The compressor 23 is a device that compresses the refrigerant supplied from the first indoor unit 1A, the second indoor unit 1B, or the third indoor unit 1C. The compressor 23 compresses the refrigerant sucked from the suction port SP and discharges the compressed refrigerant from the discharge port DP. The refrigerant compressed by the compressor 23 is sent to the indoor heat exchanger 11 or the outdoor heat exchanger 21 through the four-way valve 22. An accumulator 231 for storing a liquid refrigerant is attached to the suction port SP of the compressor 23.

The outdoor expansion valve 24 is a device that expands the refrigerant. For example, the outdoor expansion valve 24 may be an electronic expansion valve (PMV) that is the same as the indoor expansion valve 12A. The outdoor expansion valve 24 is connected to the outdoor heat exchanger 21 and the indoor expansion valve 12 by outdoor pipes.

The outdoor fan 25 is a fan for promoting heat exchange by the outdoor heat exchanger 21. For example, the outdoor fan 25 has a centrifugal fan similar to the indoor fan 13, and is disposed so as to face the outdoor heat exchanger 21.

The discharge pressure sensor 26 is a device that measures the pressure of the refrigerant discharged from the compressor 23 (hereinafter referred to as "discharge pressure"). Specifically, the discharge pressure sensor 26 measures the discharge pressure of the refrigerant at the discharge port DP of the compressor 23. The discharge pressure sensor 26 is communicably connected to the control unit 3, and transmits measurement data to the control unit 3.

The suction pressure sensor 27 is a device that measures the pressure of the refrigerant sucked into the compressor 23 (hereinafter referred to as "suction pressure"). Specifically, the suction pressure sensor 27 measures the suction pressure of the refrigerant at the suction port SP of the compressor 23. The suction pressure sensor 27 is communicably connected to the control unit 3, and transmits measurement data to the control unit 3.

The control unit 3 has a function of controlling the operations of the first indoor unit 1A, the second indoor unit 1B, the third indoor unit 1C, and the outdoor unit 2. For example, the control Unit 3 includes a CPU (Central Processing Unit), a memory, an auxiliary storage device, and the like connected by a bus, and executes programs. The control unit 3 functions as a functional unit including a first control unit 31, a thermal disconnection detection unit 32, and a second control unit 33, which will be described later, by executing a program, and controls the operations of the first indoor unit 1A, the second indoor unit 1B, the third indoor unit 1C, and the outdoor unit 2 by communication via the bus.

All or part of the functions of the control unit 3 may be implemented by hardware such as an ASIC (Application Specific Integrated Circuit), a PLD (programmable Logic Device), or an FPGA (Field programmable Gate array). The program may be stored in a computer-readable storage medium. The computer-readable storage medium is a storage device such as a removable medium such as a flexible disk, a magneto-optical disk, a ROM, and a CD-ROM, and a hard disk incorporated in a computer system. The program may also be transmitted via a telecommunication line.

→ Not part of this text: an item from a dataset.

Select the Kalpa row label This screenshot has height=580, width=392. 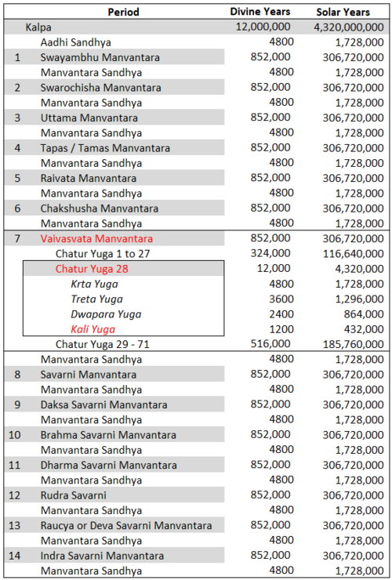[38, 27]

Fig. 2 is a diagram showing a specific example of the functional configuration of the control unit 3 in the embodiment. The control unit 3 includes a first control unit 31, a thermal disconnection detecting unit 32, and a second control unit 33. The first control unit 31 has a function of controlling the normal air conditioning operation of the first indoor unit 1A, the second indoor unit 1B, the third indoor unit 1C, and the outdoor unit 2 (hereinafter referred to as "normal control function"). The normal air-conditioning operation referred to herein is an operation such as heating, cooling, blowing, or defrosting provided in a conventional air conditioner, and the normal control function includes a function of stopping the indoor unit 1 whose room temperature reaches a set temperature during heating operation. In general, a case where the indoor unit 1 whose room temperature reaches the set temperature during the heating operation is stopped or the indoor unit 1 whose room temperature reaches the set temperature during the heating operation is stopped is referred to as "thermal cutoff".

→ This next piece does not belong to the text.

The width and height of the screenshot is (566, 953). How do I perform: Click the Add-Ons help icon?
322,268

The thermal disconnection detecting unit 32 has the following functions: the thermal disconnection of the first indoor unit 1A, the second indoor unit 1B, and the third indoor unit 1C is detected based on the discharge pressure of the compressor 23 measured by the discharge pressure sensor 26 and the suction pressure of the compressor 23 measured by the suction pressure sensor 27. The thermal disconnection detecting unit 32 notifies the first control unit 31 and the second control unit 33 of the detection result. The thermal disconnection may be detected when the room temperature measured by the room temperature measuring device 14 reaches a set temperature.

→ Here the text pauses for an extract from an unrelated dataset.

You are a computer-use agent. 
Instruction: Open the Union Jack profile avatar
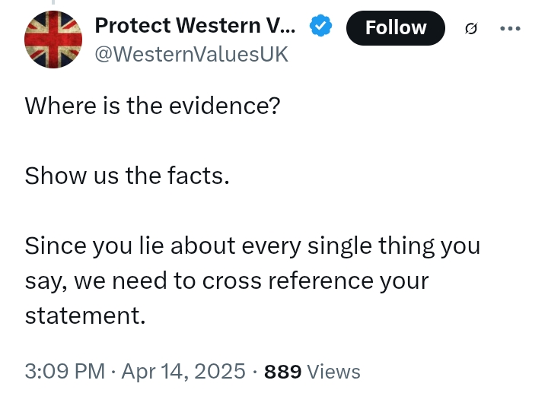pyautogui.click(x=53, y=40)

The second control unit 33 has the following functions: the air blowing operation of the indoor unit 1 in the multi-type air conditioner 100 that performs the heating operation as a whole is controlled. Specifically, the second control unit 33 controls the operations of the indoor expansion valve 12, the indoor fan 13, and the compressor 23 of each indoor unit 1 based on the detection result of the thermal disconnection of each indoor unit 1.

Fig. 3, 4, and 5 are flowcharts showing a specific example of the process of controlling the intermittent operation of the indoor fan 13 by the control unit 3 in the multi-split air conditioner 100 according to the embodiment. First, assume the following case: the first control unit 31 starts the heating operation of the first indoor unit 1A, the second indoor unit 1B, the third indoor unit 1C, and the outdoor unit 2 (step S101), and then sets the air supply operation of any one of the indoor units 1. Here, it is assumed that the blowing operation is set for the third indoor unit 1C (step S102). Further, even when the cooling operation is set in step S102, the indoor fan performs the air blowing operation.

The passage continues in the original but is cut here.